**Exercise requirements**
a - Write out the part of the goat sling thread that opens with the words containing "Ok, I said, lets" and closes with "it works! Yay!", keeping every word as it appears.
b - In the goat sling thread, what weight does the newly ordered luggage scale go up to?

**Passage**
To move a down goat from one place to another..make a sling from a large towel by sliding under the goat and stretch it wide on the belly...lift all four corners at once...a helper makes this easier for large goats. Close the 4 corners over the goats back to help with balance.


----------



## NigerianDwarfOwner707 (May 17, 2018)

happybleats said:


> To move a down goat from one place to another..make a sling from a large towel by sliding under the goat and stretch it wide on the belly...lift all four corners at once...a helper makes this easier for large goats. Close the 4 corners over the goats back to help with balance.


:up:


----------



## MadHouse (Oct 3, 2019)

Thanks for those suggestions @21goaties and @happybleats !


----------



## MadHouse (Oct 3, 2019)

We got it rigged up.








I had this great idea to attach a luggage scale to it and weigh a goat that needed deworming...








The scale went up to 77 pounds. 








The hoist worked, but my brain couldn't figure out why the scale only went to 15 lbs. :shrug: (I figured it out later... 77+15... I'm only a dummy SOME times)
Ok, I said, lets try another goat. Well, the next goat weighs about 100 lbs, and snap went the plastic housing on the scale. Ka-lump ka-lump went all the goats up to the balcony, wide eyed in horror!

(A new luggage scale has been ordered. It goes up to 400 lbs, heavy duty).
Anyway, it works! Yay!


----------



## MellonFriend (Aug 8, 2017)

That's awesome! Glad you figured it out. :goodjob:

Those goats on the balcony must have been thinking, "Oh I am so not next." :haha:


----------



## Moers kiko boars (Apr 23, 2018)

What neat Idea! You guys are awesome!


----------



## toth boer goats (Jul 20, 2008)

Really good ideas.


----------



## MadHouse (Oct 3, 2019)

Thanks ladies! Yes @MellonFriend , I bet that's exactly what they were thinking!


----------



## MadHouse (Oct 3, 2019)

We were able to use the pulley system and goat sling to get the hay up to the hay loft. It saved us a lot of physical lifting.


----------



## FizzyGoats (Apr 14, 2021)

Such ingenuity. I love it!


----------



## MellonFriend (Aug 8, 2017)

That's awesome! How did you get it up there before?


----------



## MadHouse (Oct 3, 2019)

FizzyGoats said:


> Such ingenuity. I love it!





MellonFriend said:


> That's awesome! How did you get it up there before?


Thanks!

The first year we used a heavy duty ladder that we would heave ho it up.
After that we made steps with bales and one person received it upstairs. 
Usually on the hottest day of the year.
This is the best!


----------



## FizzyGoats (Apr 14, 2021)

Lol. I think there’s some unwritten rule that hay must be done on one of the hottest, most miserable days of the year.


----------



## Goatastic43 (Jun 11, 2021)

FizzyGoats said:


> Lol. I think there’s some unwritten rule that hay must be done on one of the hottest, most miserable days of the year.


That and when you clean out stalls...


----------



## Moers kiko boars (Apr 23, 2018)

You two are So Smart! Awesome!


----------



## MadHouse (Oct 3, 2019)

Moers kiko boars said:


> You two are So Smart! Awesome!


Thanks! I will pass on on the compliment.
(I am just the worker, not the inventor).


----------



## toth boer goats (Jul 20, 2008)

Nice.


----------



## Iluvlilly! (Apr 6, 2019)

Good job✋


----------



## MadHouse (Oct 3, 2019)

Iluvlilly! said:


> Good job✋





toth boer goats said:


> Nice.


Thanks! 😊


----------



## toth boer goats (Jul 20, 2008)

You bet.


----------

**Recorded data**

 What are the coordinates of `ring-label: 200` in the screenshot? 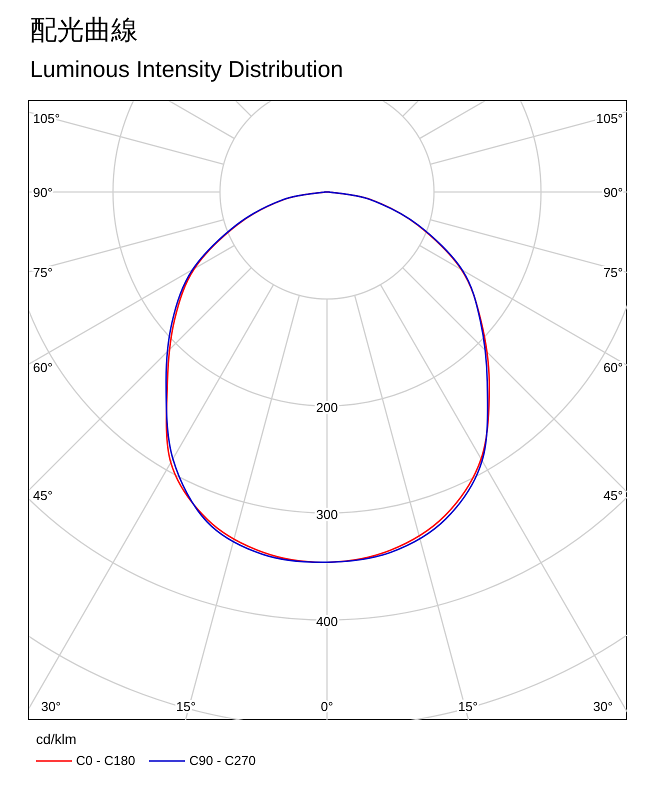 It's located at (327, 408).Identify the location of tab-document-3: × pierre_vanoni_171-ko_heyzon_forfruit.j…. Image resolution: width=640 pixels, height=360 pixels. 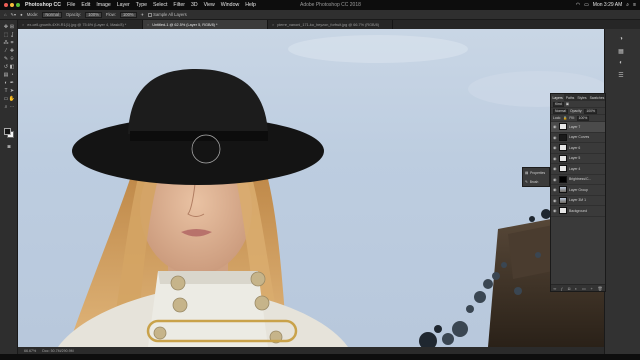
(330, 24).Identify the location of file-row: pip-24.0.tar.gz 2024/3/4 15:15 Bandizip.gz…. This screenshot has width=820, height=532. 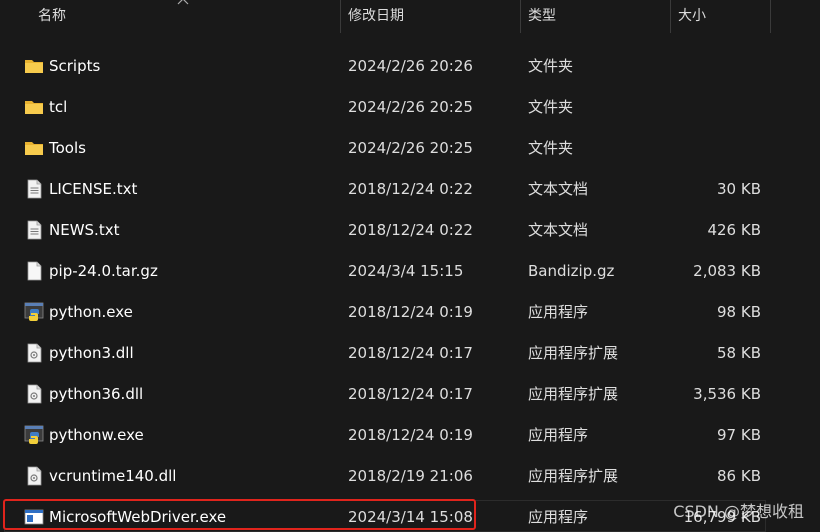
(387, 272).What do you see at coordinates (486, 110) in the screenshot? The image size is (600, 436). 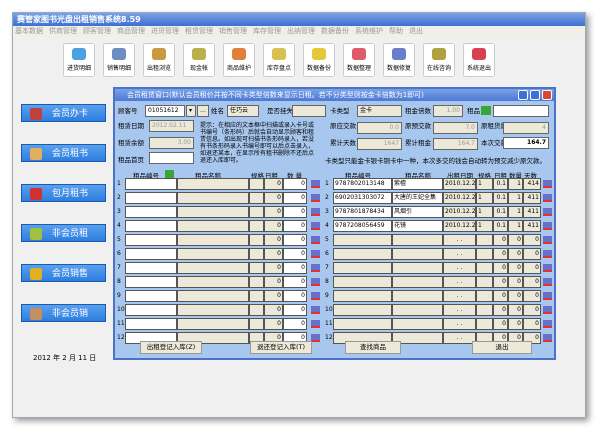 I see `scan-icon` at bounding box center [486, 110].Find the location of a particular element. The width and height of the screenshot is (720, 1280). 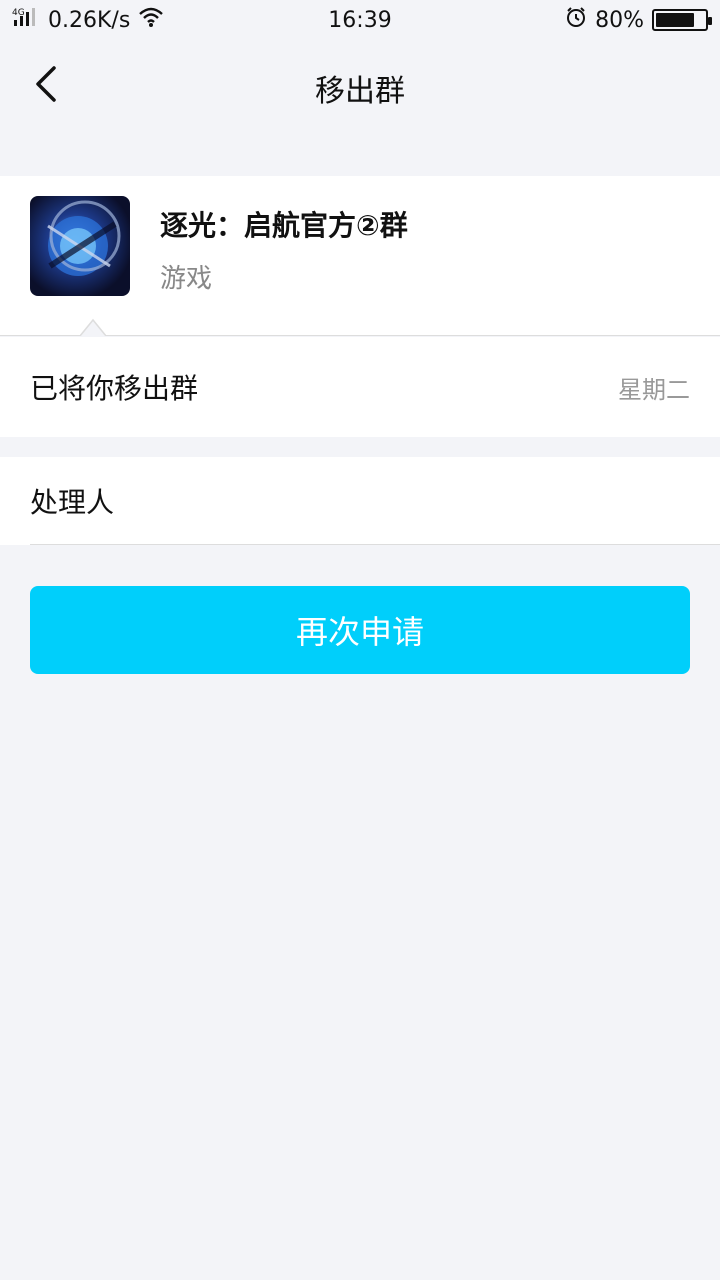

cellular-signal-icon: 4G is located at coordinates (26, 20). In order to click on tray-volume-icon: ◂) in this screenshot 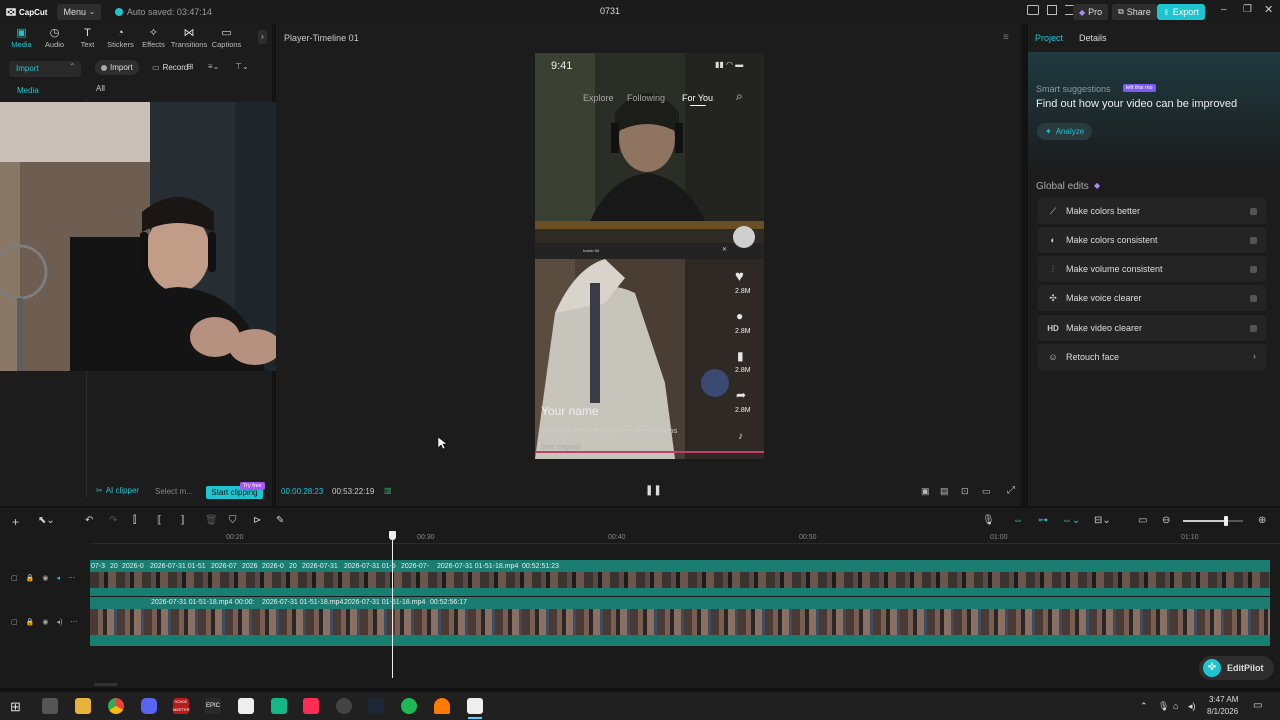, I will do `click(1192, 706)`.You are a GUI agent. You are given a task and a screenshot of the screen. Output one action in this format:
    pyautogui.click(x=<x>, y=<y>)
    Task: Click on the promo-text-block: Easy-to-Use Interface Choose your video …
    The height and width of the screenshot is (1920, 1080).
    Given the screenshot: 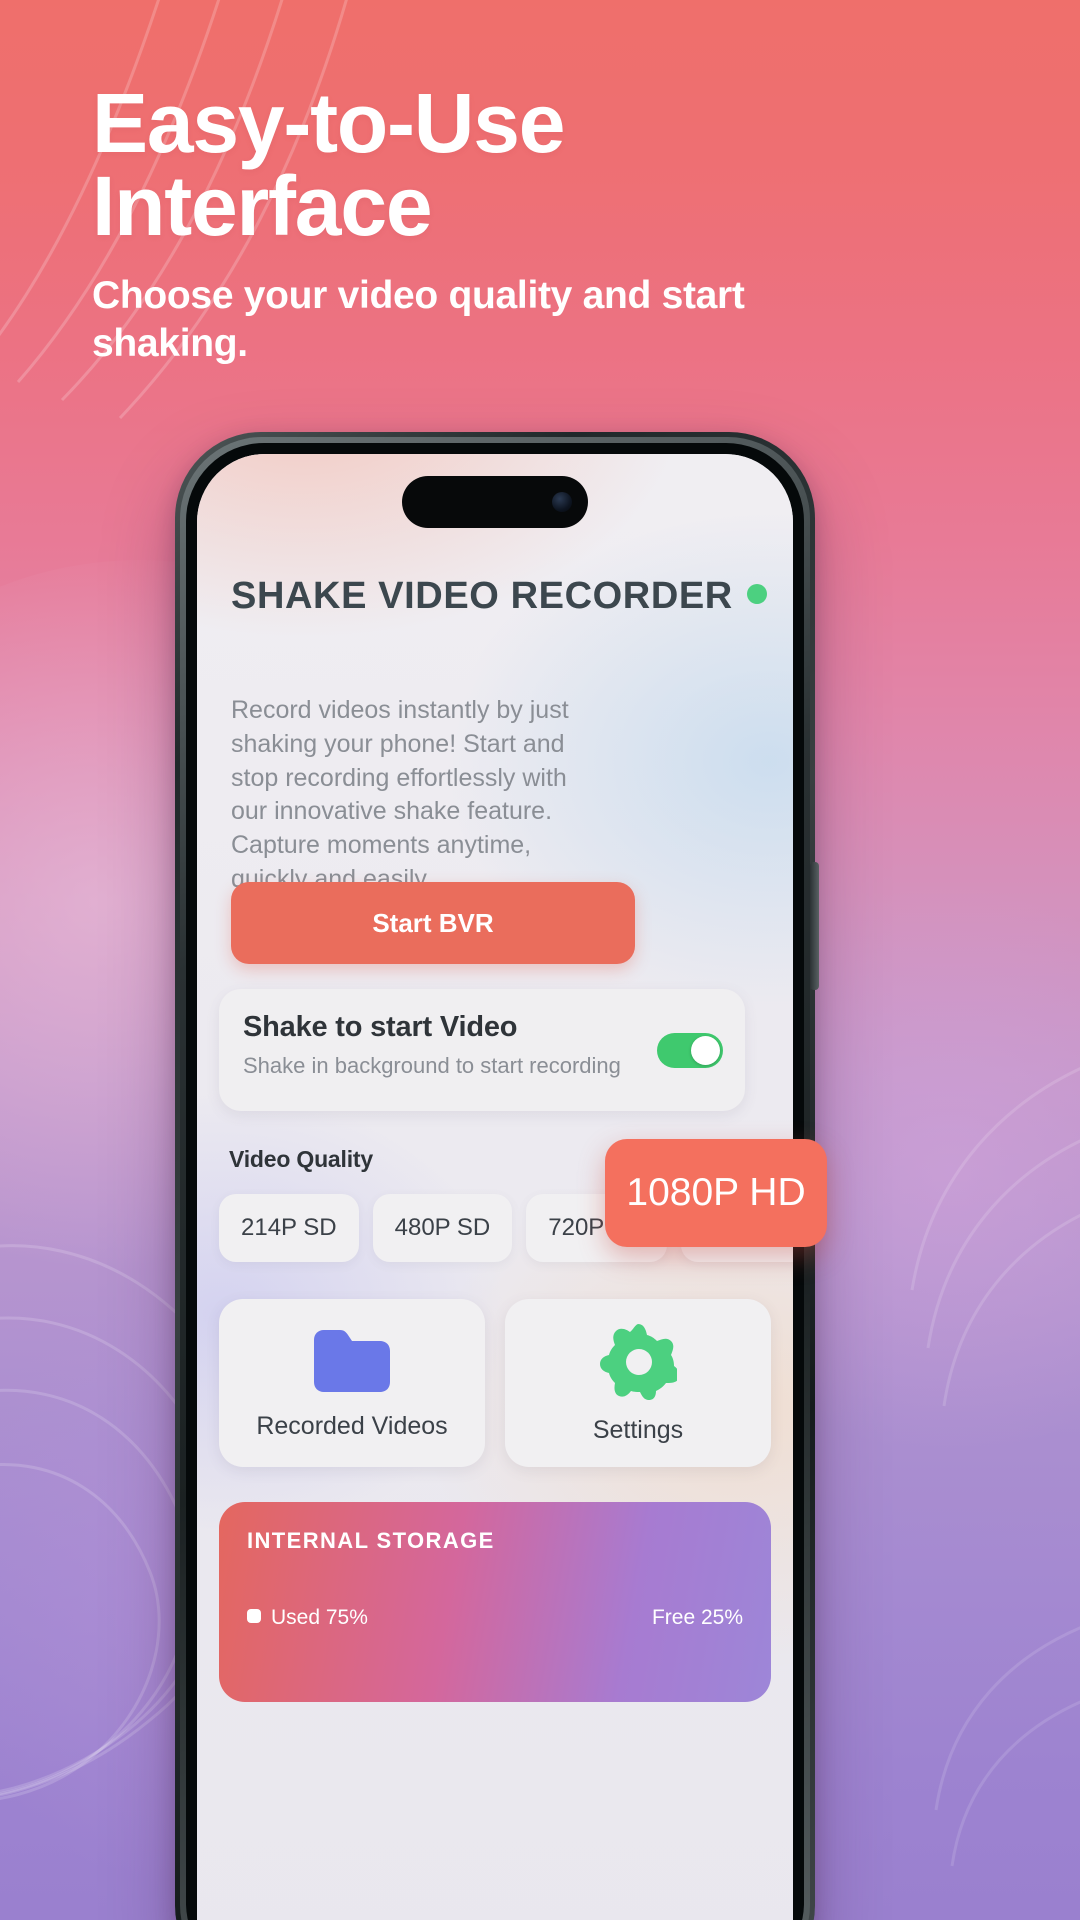 What is the action you would take?
    pyautogui.click(x=432, y=224)
    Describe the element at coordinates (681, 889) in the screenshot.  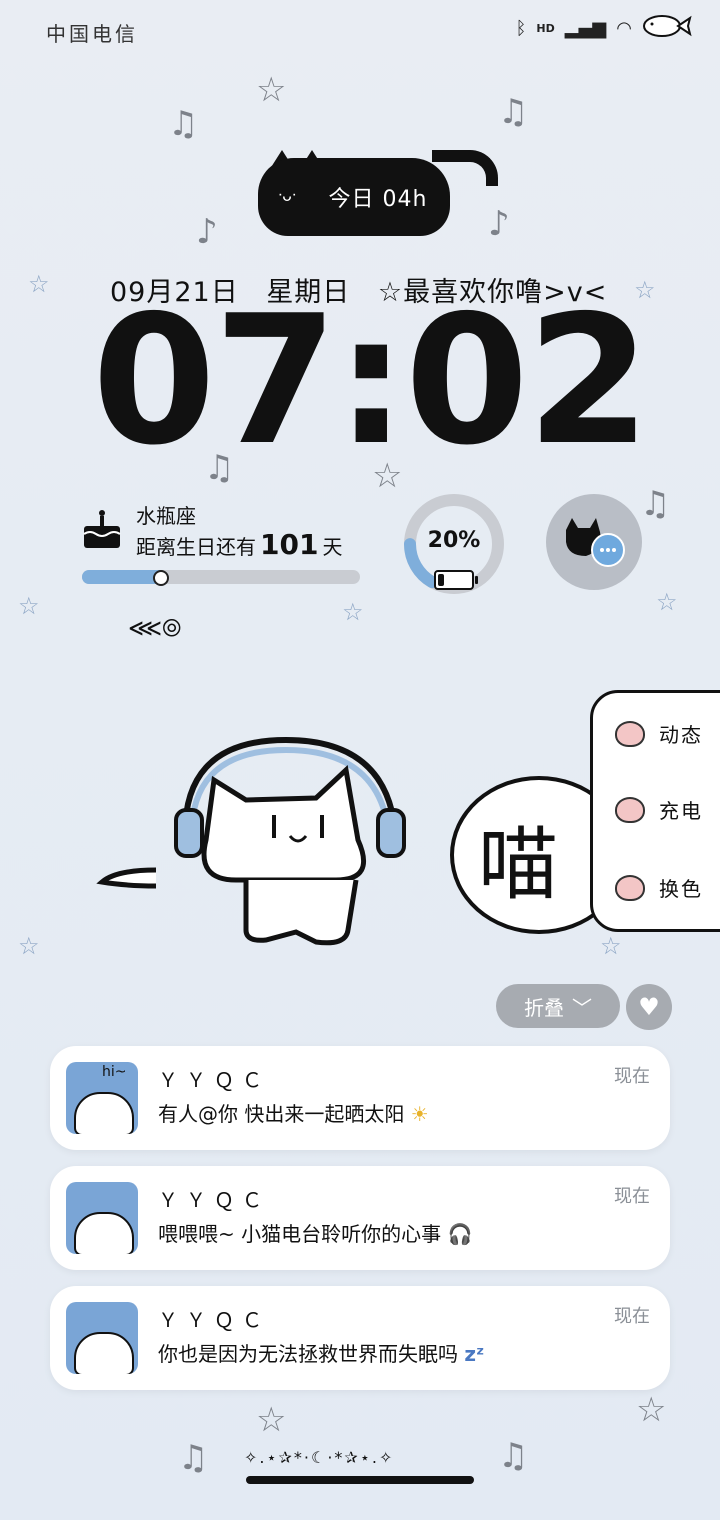
I see `menu-item-label: 换色` at that location.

**Outputs for the tasks**
a -
Ok, I said, lets try another goat. Well, the next goat weighs about 100 lbs, and snap went the plastic housing on the scale. Ka-lump ka-lump went all the goats up to the balcony, wide eyed in horror!

(A new luggage scale has been ordered. It goes up to 400 lbs, heavy duty).
Anyway, it works! Yay!

b - 400 lbs.